In their discussion of financial stability, participants generally did not see imbalances that posed significant near-term risks to the financial system and the broader economy, but they nevertheless reviewed some financial developments that pointed to potential future risks. A couple of participants noted that conditions in the leveraged loan market had become stretched, although equity cushions on new deals remained above levels seen prior to the financial crisis. Two others saw declining credit spreads, particularly on speculative-grade corporate bonds, as consistent with an increase in investors' appetite for risk. In addition, several participants noted that the low level of expected volatility implied by some financial market prices might also signal an increase in risk appetite. Some stated that it would be helpful to continue to explore the appropriate regulatory, supervisory, and monetary policy responses to potential risks to financial stability.
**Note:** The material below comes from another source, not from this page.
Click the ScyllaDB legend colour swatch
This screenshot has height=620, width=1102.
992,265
It was noted that the changes to the Committee's forward guidance at the March FOMC meeting had been well understood by investors. However, a number of participants emphasized the importance of communicating still more clearly about the Committee's policy intentions as the time of the first increase in the federal funds rate moves closer. Some thought it would be helpful to clarify the reasoning underlying the language in the FOMC's postmeeting statement indicating that even after employment and inflation are near mandate-consistent levels, economic conditions may, for some time, warrant keeping the target federal funds rate below levels the Committee views as normal in the longer run. In addition, a few participants judged that additional clarity about the Committee's reaction function could be particularly important in the event that future economic conditions necessitate a more rapid rise in the target federal funds rate than the Committee currently anticipates. A number of participants suggested that it would be useful to provide additional information regarding how long the Committee would continue its policy of rolling over maturing Treasury securities at auction and reinvesting principal payments on all agency debt and agency mortgage-backed securities in agency mortgage-backed securities.